Reflecting on the aims of an ambitious plan and the thorny challenges therein.

Writer: Joshua Williams
Editor: Altay Shaw
Artist: Sophie North

A 2016 Kew report estimated the known number of currently existing plant species to be just under four hundred thousand. Since then, one branch of their Plant and Fungal Tree of Life project (PAFTOL) has sought to understand the evolutionary relationships in this incredibly diverse group. The project envisions a powerful collaborative resource, one that is flexible, reproducible, and contains high quality, up-to-date information.

This inspiring goal was set out in a 2018 roadmap publication in the American Journal of Botany, which identified both the key requirements in a set of calls to action, as well as potential challenges. Such obstacles face not only this project, but reflect the broader difficulties of bringing large numbers of people and organisations together with a common goal. In this way, the many considerations here serve as food for thought for a wide range of endeavours, scientific or not.

Firstly, the project must cater to a number of varied use-cases depending on the experience and role of the user. The data should be accessible to both unspecialised users such as educators who might require just a basic phylogenetic tree, as well as for specialist researchers, integrating external tools for detailed tree modification and customisation.

The project also needs to be accessible – if the data are unavailable to certain users (for example, by having a steep paywall) then the project will struggle to take hold globally. Furthermore, opening the data to all will encourage greater education and thus promote interest, creating a positive feedback loop to support a new wave of research, especially crucial for current global challenges like food security. This accessibility extends to use of the resource. Navigation should be intuitive, and technical details clearly annotated for non-specialists. Adequate guidance and help for newcomers to the resource should be easy to find and building a large community would encourage the sharing of techniques and ideas to further improve the resource.

Principle amongst the challenges is the continual upkeep of such a database since it would be a tragic loss for such concerted effort to go to waste as soon as the project’s funding ended. Project leaders suggest the need for constant funding from institutions worldwide to ensure the effective upkeep of the resource following its creation, something undoubtedly difficult to secure. The project is proposed for the greater good of research, rising above competitive and monetary interests, but without these there may be lack of motivation for funding bodies to support the efforts.

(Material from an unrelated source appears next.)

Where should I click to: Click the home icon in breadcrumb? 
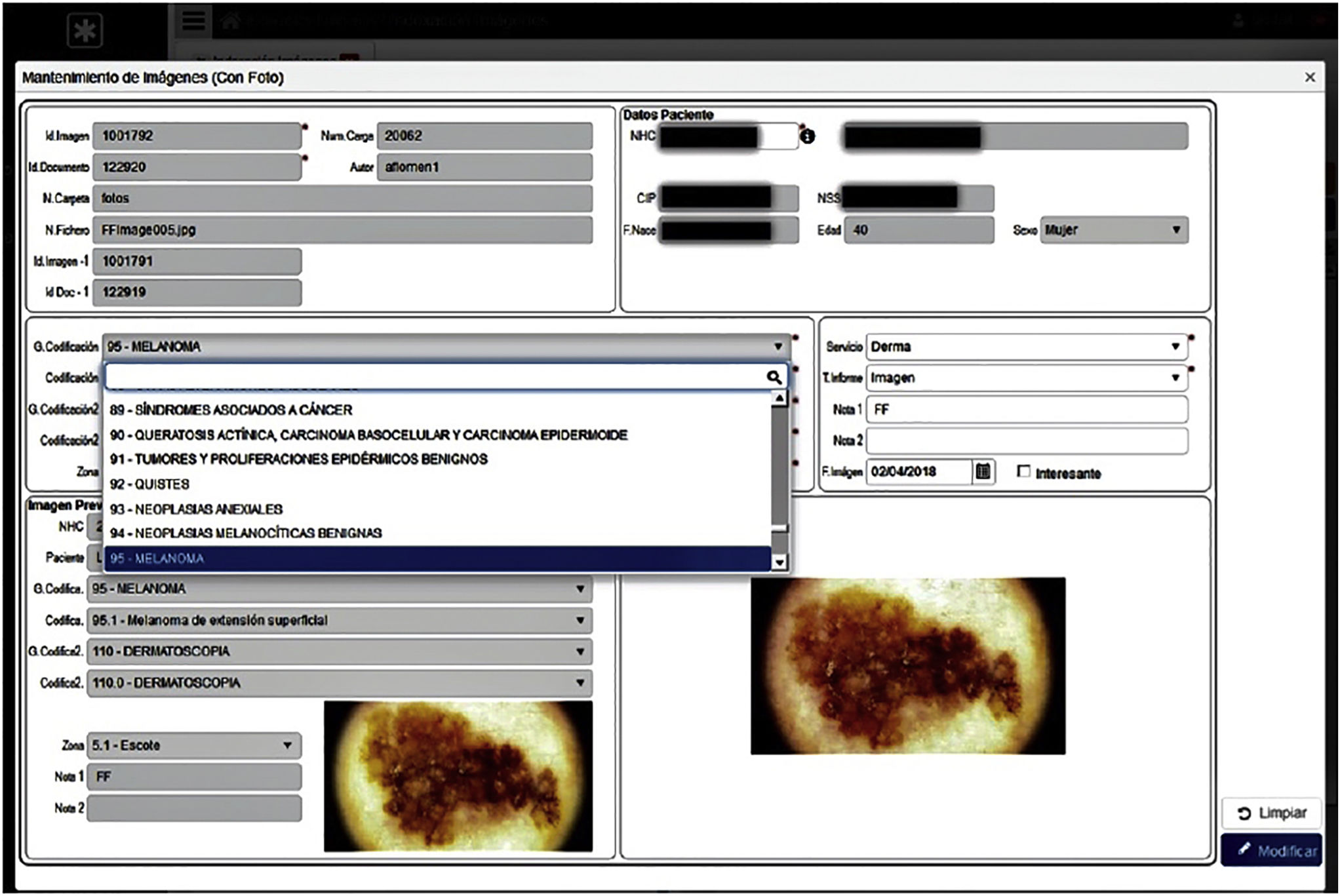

Additionally, the project needs either to resolve or make clear conflicts in the literature, as well as demonstrating lack of knowledge in some cases. Along with this, it will be necessary to dedicate resources to moderating and validation of phylogenetic trees, computationally and/ or manually, since errors or missing data could have major consequences for further research.

This leads to the issue of data continuity. Not only do different geographic regions, institutions and even labs store data in different formats, but additionally different genomic markers are often used in phylogenetic studies. Since reconstruction of phylogenetic trees relies on comparison of genetic markers between the species, a lack of prior consensus on these markers means many of the previously studied species will have to be re-analysed. Whilst this is not entirely redundant, it will surely slow the project’s progress.

A final challenge for the project is the need to design new algorithms for phylogeny. Much of the software currently used cannot accurately handle the hundreds of thousands of species necessary for this project. More importantly, if these algorithms disagree with existing studies about the placement of individual species or taxa, there must be processes to absolve these disagreements whilst retaining the integrity of the algorithm as a whole.

In February 2021, the first data release of the project was published, reporting a phylogenomic dataset of 3099 angiosperm samples, the most extensive of any such database to date, with members from 96% of known families and from all 64 orders. This work is presented in an open data portal named the Kew Tree of Life Explorer and serves as an impressive precedent for future work to follow.

As an overview, the project lays out a pipeline of steps which involve gathering data online, studying it for phylogenetic reconstruction, storing it securely and efficiently, and then presenting it for public use. Each stage of the process presents a huge and challenging task, but I hope that the project finds success, as this sort of centralisation will be invaluable for efficient progress in a broad range of plant sciences research, as well as paving the way for similar projects in other phyla.